Hendry took a BSc in Chemistry and the Philosophy of Science at King’s College London. Foundational problems in quantum chemistry prompted him to sign up for a PhD in Philosophy at the London School of Economics, but in the end his thesis mostly concerned scientific methodology, the historical development of quantum theory, and scientific realism. His first lectureship was at the University of Edinburgh, after which he came to Durham in October 1994. Since then his work, supported by fellowships granted by the Leverhulme Trust and the Arts and Humanities Research Council, has focused increasingly on chemistry, a science which, in contrast to physics and biology, has largely been ignored by philosophers. His book The Metaphysics of Chemistry, shortly to be published by Oxford University Press, examines the historical development of chemical taxonomy and nomenclature, explanations in quantum chemistry, and attempts to reduce chemistry to physics.
During his time at the IAS Hendry will be pursuing two lines of research. The first concerns the relationship between ordinary language and scientific research. According to linguists, non-specialist speakers of English apply the word ‘water’ to chemical substances fairly independently of H2O content. This appears to undermine the view, widely accepted among philosophers, that everyday usage picks out a substance, water, that science has discovered empirically to be H2O. Rather, it is argued, the scientific and colloquial usages are relatively independent, reflecting the differing interests of science (which emphasises molecular composition) and everyday life (which emphasises manifest properties). Hendry suspects that ‘ordinary usage’ may involve a number of inconsistent interests and beliefs, and that it is a mistake to expect it to embody coherent kind-membership conditions. He therefore hopes to develop a more nuanced understanding of the relationship between science and ordinary language in which neither scientist nor layperson is treated as Humpty-Dumpty.

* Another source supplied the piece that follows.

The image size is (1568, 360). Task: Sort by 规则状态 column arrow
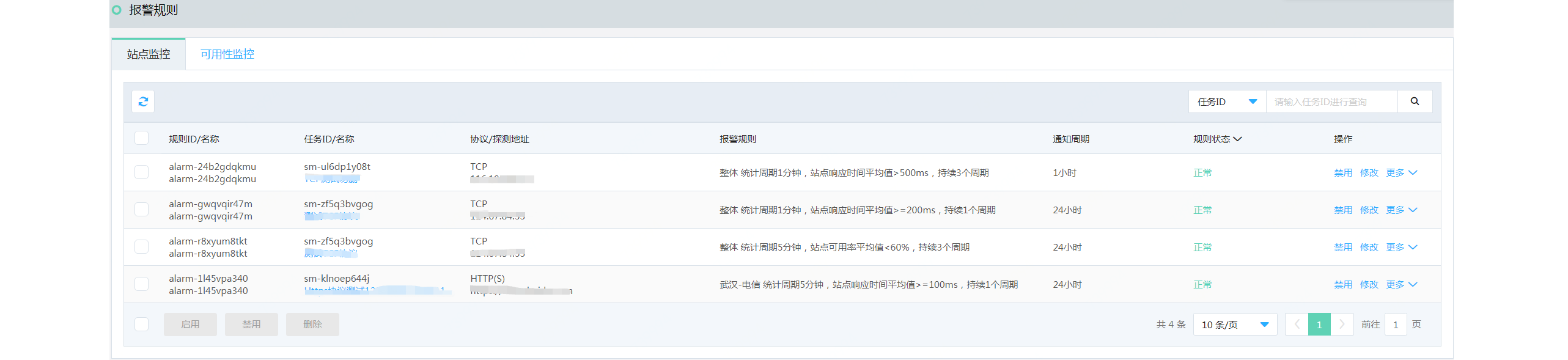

The second line of research concerns the nature of the chemical bond, on which Hendry has already published two papers. The bond has its origins in nineteenth-century chemistry, when chemists began to associate structural diagrams with chemical substances to account for the differences between isomers. But twentieth-century chemists found it difficult to locate the classical bond within quantum mechanics. Indeed by the 1950s there came to be a division between those (like Linus Pauling) who thought that structure and bonding are irreducible and indispensible elements of chemical theory, and those (like Charles Coulson), who were more sceptical about whether bonds should have a long-term explanatory role. Hendry plans to extend his work forward in time, investigating recent attempts to recover something like classical bonds from density-functional approaches to molecular quantum mechanics.